I could not postpone my trip to the city of Sancti Spíritus any longer. After several months without visiting my family, I prepared everything to arrive in the second half of July and spend a few days with my relatives in the center of the island. I thought I could escape the daily problems that plague Havana, but there I ran into long blackouts. , a food shortage more brutal than in the capital and a population about to explode with indignation.
The first day everyone told me “they haven’t turned off the light yet, you got lucky” and I looked at the light bulb in the kitchen to see when it was dark. The first night I was able to sleep with a fan, a privilege that the residents of Sancti Spiritus had already forgotten after so many early mornings fanning themselves or trying to capture some breeze at the front door of the house. But that “sweet welcome” soon turned into an ordeal.
During my second day the blackouts came and as soon as evening fell a cloud of mosquitoes came upon us. You couldn’t stay in the rooms because of the heat, but leaving the house was an absolute guarantee of dawn full of welts all over your body.

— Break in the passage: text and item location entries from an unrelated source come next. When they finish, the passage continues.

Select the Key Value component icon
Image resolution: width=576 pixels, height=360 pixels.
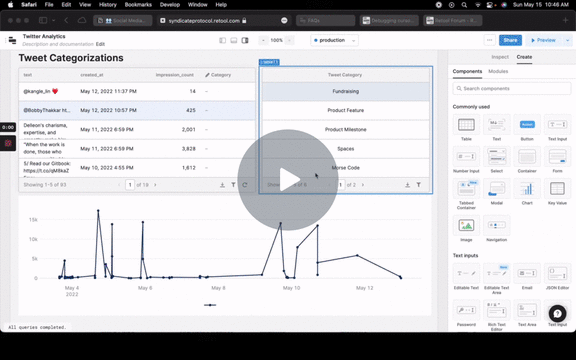coord(557,189)
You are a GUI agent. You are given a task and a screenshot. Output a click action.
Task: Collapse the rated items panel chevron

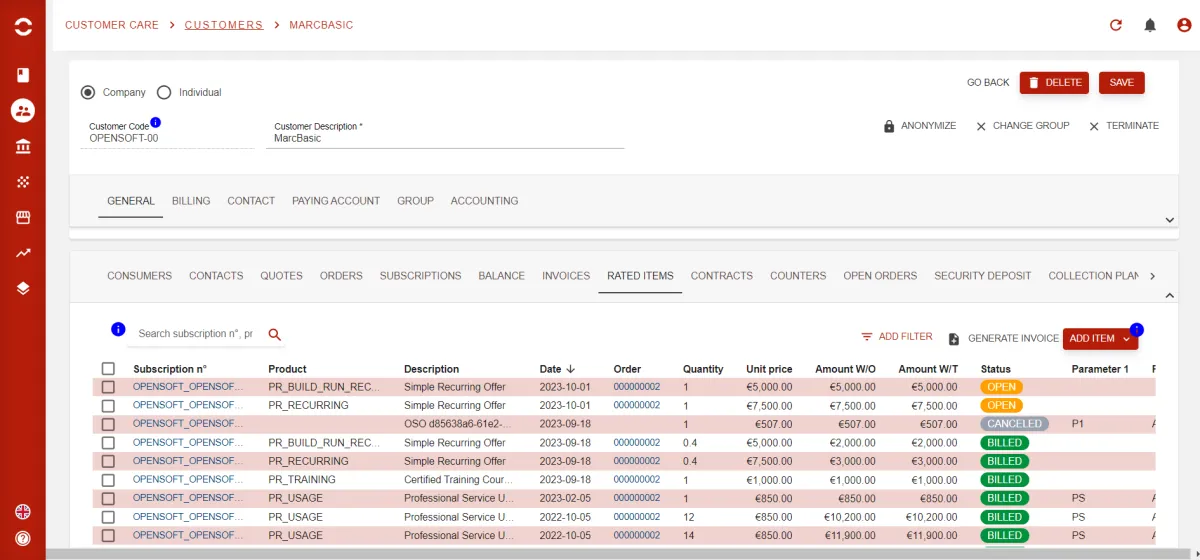[1169, 295]

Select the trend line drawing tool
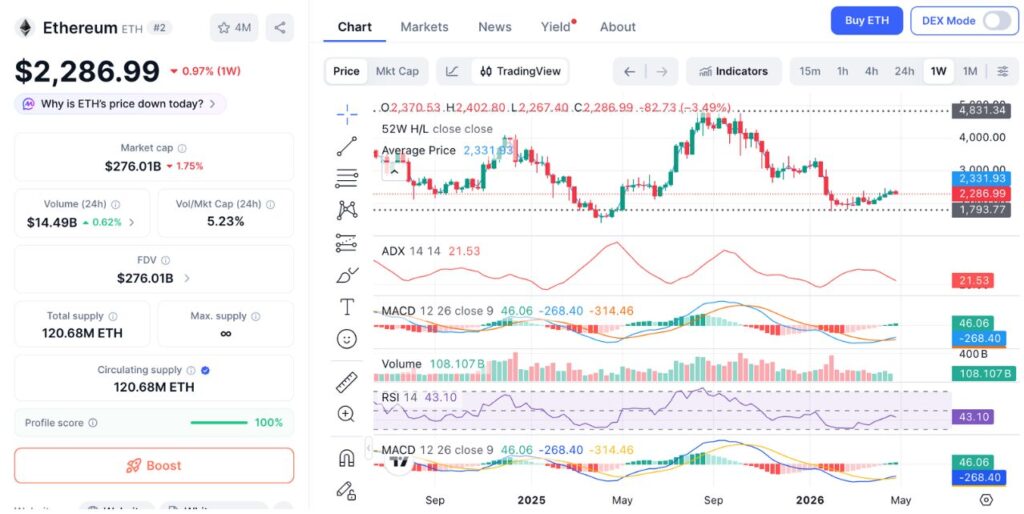click(347, 146)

Among my relatives, several had their skin full of bites and at least one of them also had symptoms of being infected with dengue.
At night the neighborhoods remained dark for long hours, inside a few houses the glow of a rechargeable lamp could be seen that barely lasted a while before leaving those families in the shadows as well. Taking advantage of the darkness, people shouted “Homeland and Life” but nothing happened, because not even the police dared to enter those streets that looked like the mouth of a wolf.
Although I had some beautiful moments with my relatives, deep down I was also counting down the days to return to Havana.
Everyone I came across seemed to be on edge from not being able to sleep. Many families in the neighborhood where I was did not send their children to school after an early morning without electricity. Others remain silent and without protesting because they live from some illegal business and do not want to draw attention to themselves, but no one knows how long that mask will last in the conditions that the people of Sancti Spiritus are experiencing right now.
“Our bread dough spoiled,” an employee at a state bakery told me. “We have been adding cassava to it, because that is what they told us to do, but since we don’t have electricity to work, it gets in a bad state due to the long hours of waiting.” After describing the situation and, when I thought that she was going to talk about the fact that they had had to discard the raw material, the woman added: “but today’s bread will come out with that same dough.”
Although I had some beautiful moments with my relatives, deep down I was also counting down the days to return to Havana. I never thought I would miss my neighborhood so much with its sewage, its long queues in front of the pharmacy and its noise at night. The two times I bought a small portion of pork I had to pay more than 2,000 pesos. In the end, I spent more than five times that amount on my visits to the farmer’s market and buying a few bags of bread from a private vendor. When leaving, I left a bottle of repellent that I had brought, because not even that can be obtained in a city that was once prosperous and with an intense commercial movement.
This Tuesday, when I arrived at the bus station to return to Havana, the place was completely dark, there was not even a rechargeable lamp to ensure that passengers could move smoothly around the room. I grabbed my luggage tightly and held it close until I got on the bus. Inside the vehicle, the air conditioning was at a minimum “because the situation is on fire,” the driver responded to customer complaints.
During the minutes that it took us to leave the city, only a few lights could be seen through the window, the rest was completely dark. Everyone on the bus was silent, trying to detect through the glass some indication that Sancti Spíritus was still an inhabited place, alive.